◆ REQUIREMENT ◆
Copy each line below in which the string "size" occurs.

◆ SOURCE RECORDS ◆
┌──
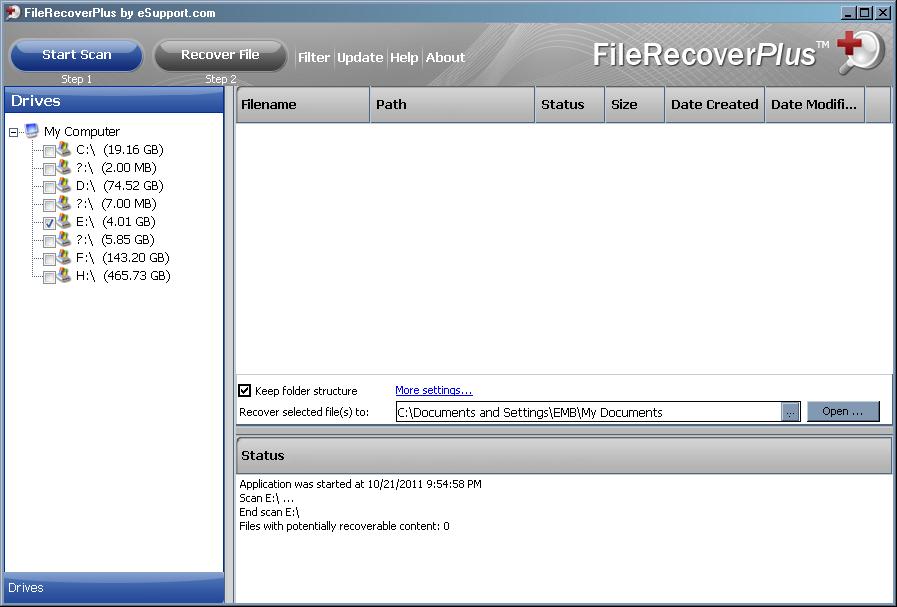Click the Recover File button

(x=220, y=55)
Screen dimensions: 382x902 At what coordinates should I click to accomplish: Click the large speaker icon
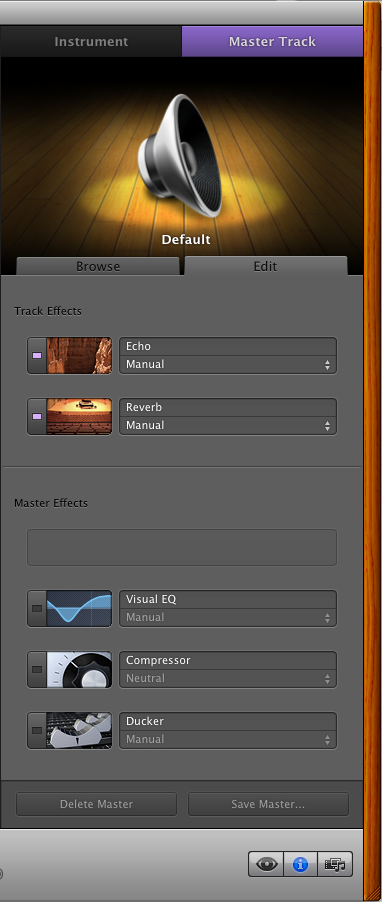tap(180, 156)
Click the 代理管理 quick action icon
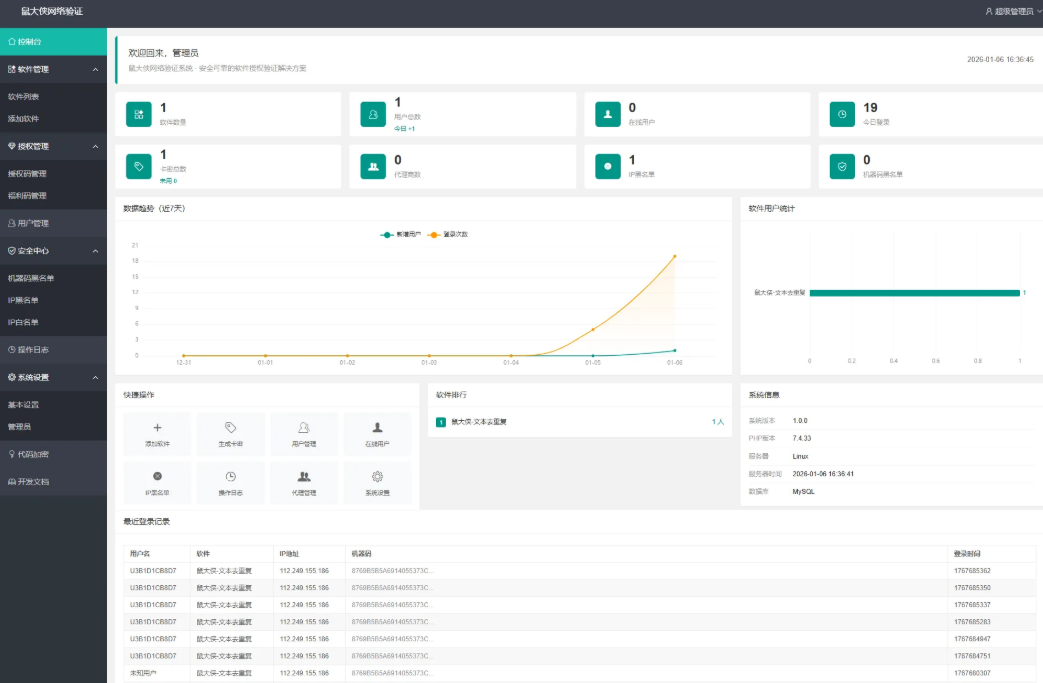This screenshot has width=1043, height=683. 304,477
└──
┌──
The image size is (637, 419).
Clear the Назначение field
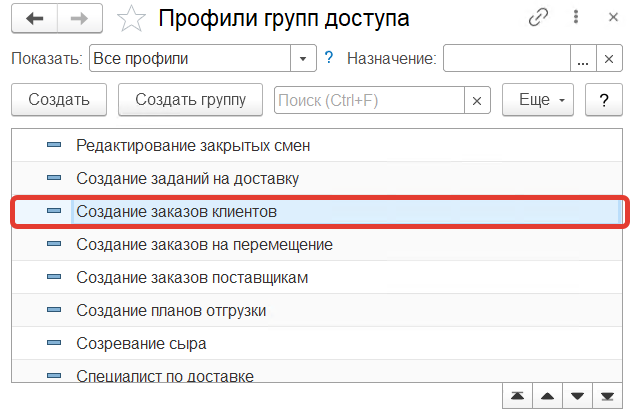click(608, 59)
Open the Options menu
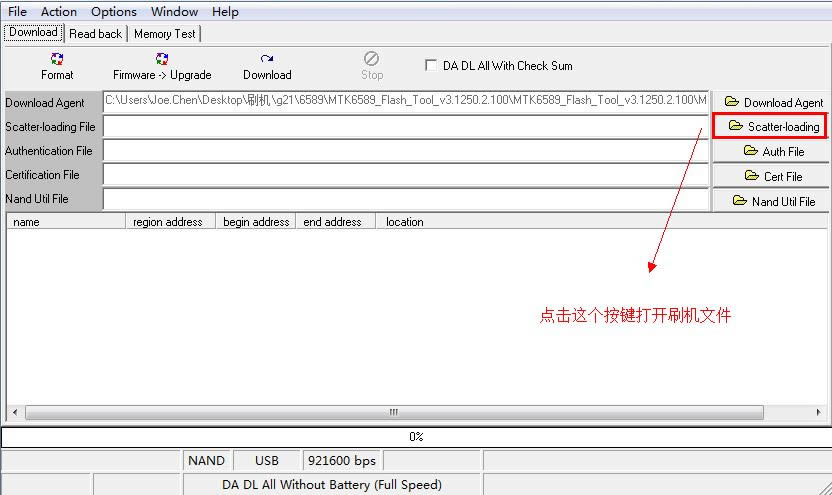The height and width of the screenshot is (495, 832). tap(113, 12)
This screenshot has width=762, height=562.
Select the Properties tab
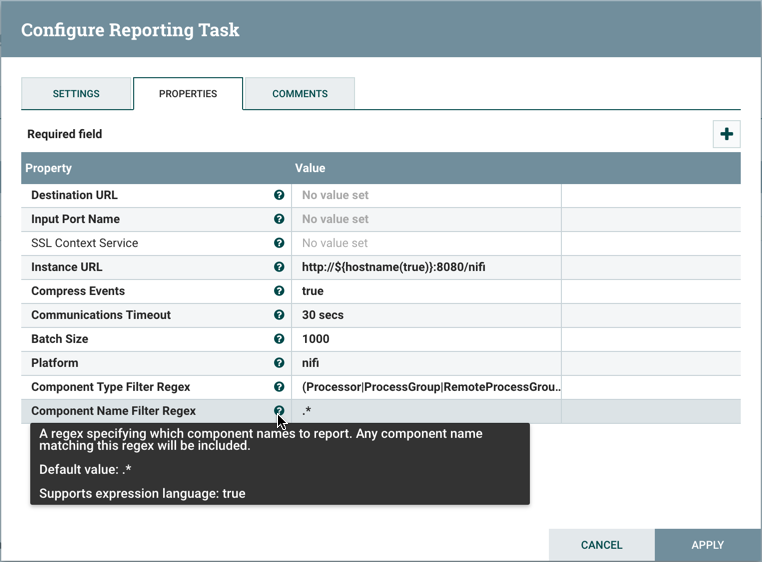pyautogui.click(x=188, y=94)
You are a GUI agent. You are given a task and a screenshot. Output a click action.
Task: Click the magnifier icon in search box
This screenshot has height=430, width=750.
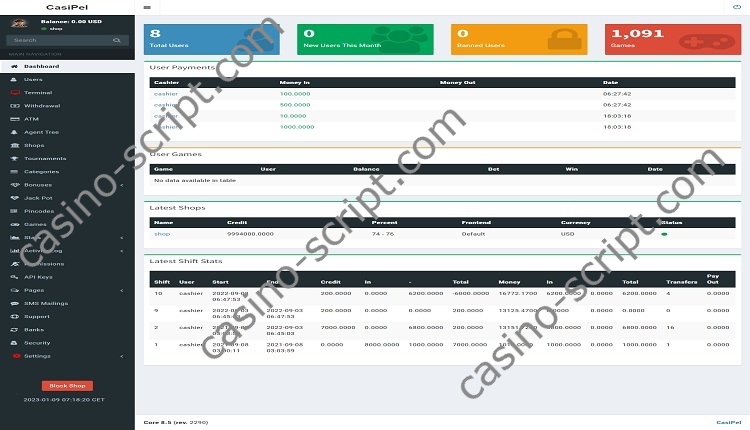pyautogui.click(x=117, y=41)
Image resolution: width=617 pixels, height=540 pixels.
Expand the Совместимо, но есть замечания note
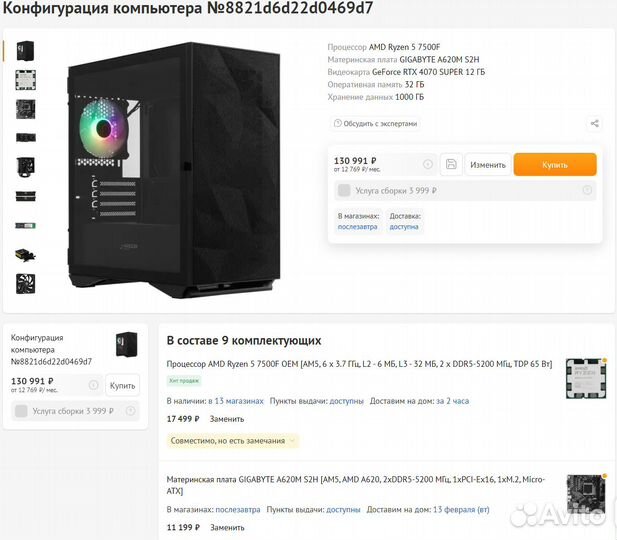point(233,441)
└──
┌──
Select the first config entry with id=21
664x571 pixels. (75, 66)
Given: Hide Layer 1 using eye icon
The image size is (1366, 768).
└──
◆ RESULT BELOW ◆
The image size is (637, 419).
The image size is (1366, 768).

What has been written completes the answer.